Unit 3 lecture exam short answers

Difference between spatial and temporal summations.

Spatial summation occurs due to convergence of neurons, 2 or more subthreshold graded potentials from different presynaptic neurons can be summed if they arrive at the trigger zone close enough together in time, long distance between the distal ends of the dendrites and the initial segment of the axon, there is ample opportunity for synaptic potentials to summate, same stimulus, repeated close together in time.
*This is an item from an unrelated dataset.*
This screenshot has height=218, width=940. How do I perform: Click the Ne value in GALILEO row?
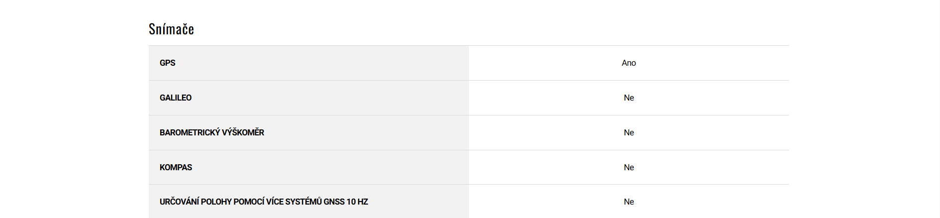(629, 98)
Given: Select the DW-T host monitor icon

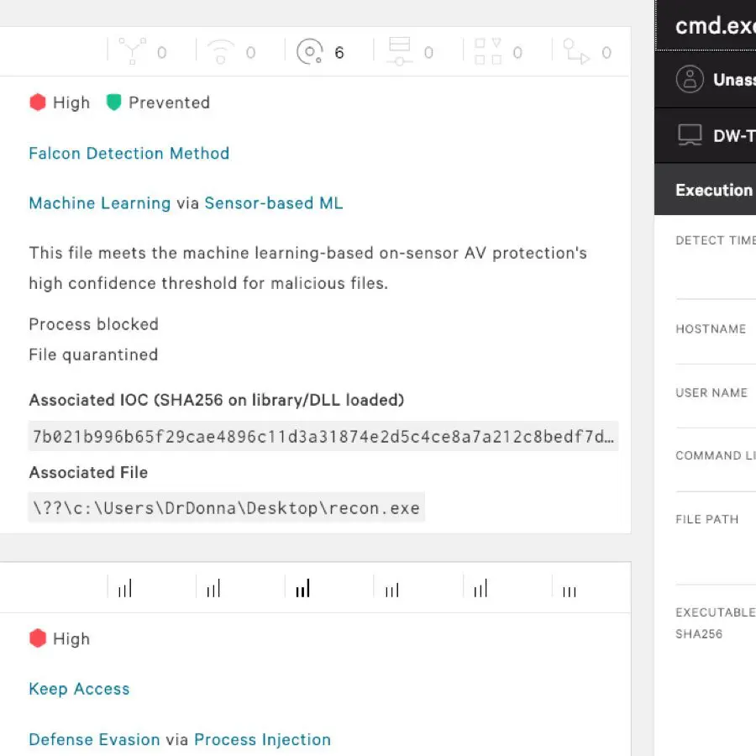Looking at the screenshot, I should [x=690, y=134].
Temporal summation is when successive rapid bursts of activity of a single presynaptic axon can cause corresponding bursts of neurotransmitter release, resulting in successive waves of EPSP (or IPSP) that summate w/ each other as they travel to the initial segment of the axon.

Steps of hearing pathway.

Sound waves are funnels through the external ear and hit the tympanic membrane, tympanic membrane starts vibrating and transfers the vibration to malleus, incus, and stapes which in turn vibrates and amplifies the sound waves, the stapes sits on the oval window and vibration of the stapes causes pressure waves in the fluid with the cochlea, this causes the cochlear duct to bend at particular areas (based on the frequency of sound), as the cochlear duct bends, the hair cells bend and stimulates the associated sensory neurons and the info (action potentials) travel via the cochlear branch of the vestibulocochlear nerve (CN VIII) to the temporal lobe of the brain, remaining pressure waves exit the inner ear via the round window.

What is myopia, hyperopia and astigmatism? How can they be fixed? (review your lab notes for this)
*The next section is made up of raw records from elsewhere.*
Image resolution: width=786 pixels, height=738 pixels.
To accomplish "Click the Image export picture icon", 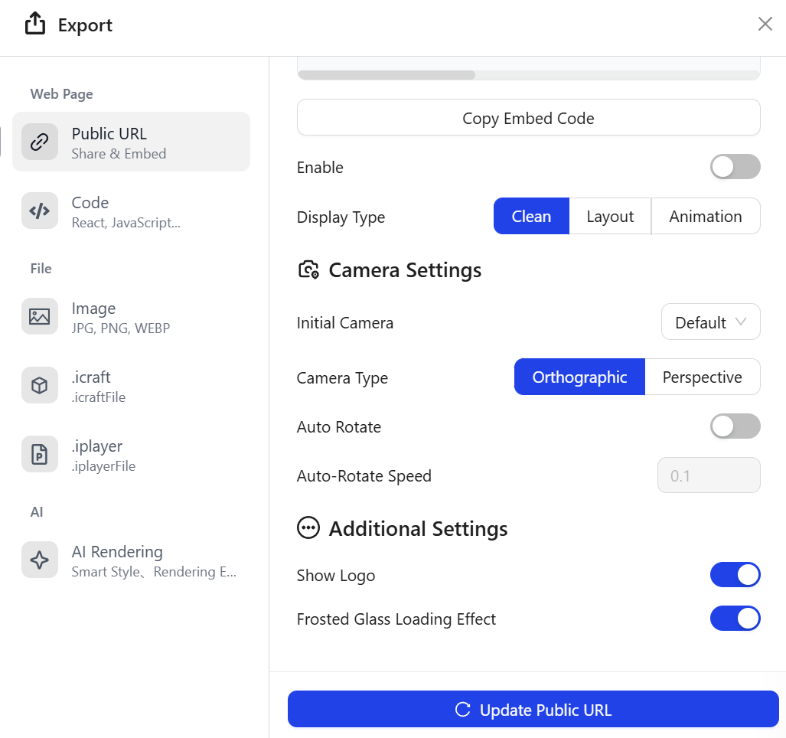I will (40, 316).

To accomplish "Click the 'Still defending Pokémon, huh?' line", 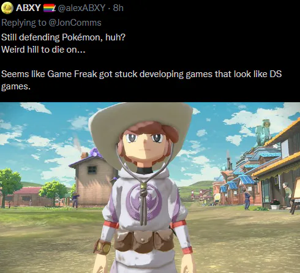I will [63, 37].
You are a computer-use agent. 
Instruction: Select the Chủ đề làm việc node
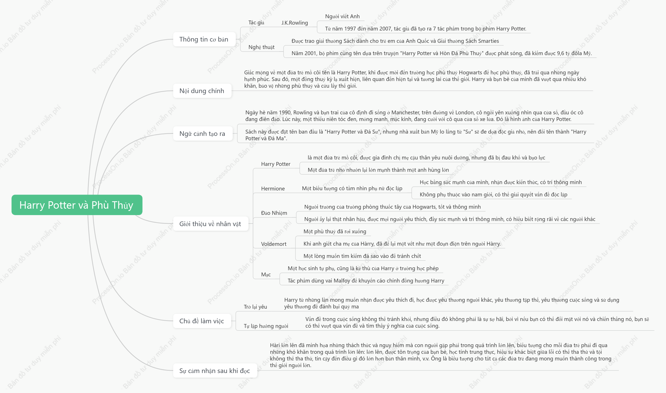(202, 321)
Myopia is when rays focus in from of retina (nearsightedness) and concave lens corrects nearsightedness. Hyperopia is when rays focus behind retina (farsightedness) and convex lens corrects farsightedness. Astigmatism is when blurry vision occurs due to irregularly shaped cornea or lens and uneven lens corrects astigmatism.

Explain the functioning of alpha 1 and beta 2 adrenergic receptors on blood vessels.
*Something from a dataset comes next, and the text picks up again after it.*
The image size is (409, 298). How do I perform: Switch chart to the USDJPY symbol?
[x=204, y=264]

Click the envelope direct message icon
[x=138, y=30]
Alpha 1 receptors are usually excitatory and are coupled to G proteins. When epinephrine or norepinephrine bind to alpha 1 receptors on blood vessels, it leads to contraction of the smooth muscle in the walls of these vessels. This contraction narrows the diameter of the blood vessels, resulting in vasoconstriction. Beta 2 receptors on blood vessels, when bound by epinephrine (especially at lower concentrations), initiate a G protein-coupled signaling pathway that leads to vasodilation. This effect is balanced by the vasoconstricting effects of alpha 1 receptors also present on most blood vessels. Because beta 2 receptors on blood vessels have a higher affinity for epinephrine, in the presence of low concentrations of epinephrine, these beta 2 receptors are preferentially populated. This leads to vasodilation.

Where do we find alpha 2 adrenergic receptors? Explain how they work.

Alpha 2 adrenergic receptors are primarily found in the presynaptic terminals of sympathetic nerve endings and in the central nervous system. They function by inhibiting the release of norepinephrine, which reduces sympathetic outflow and lowers blood pressure. They have both norepinephrine and epinephrine.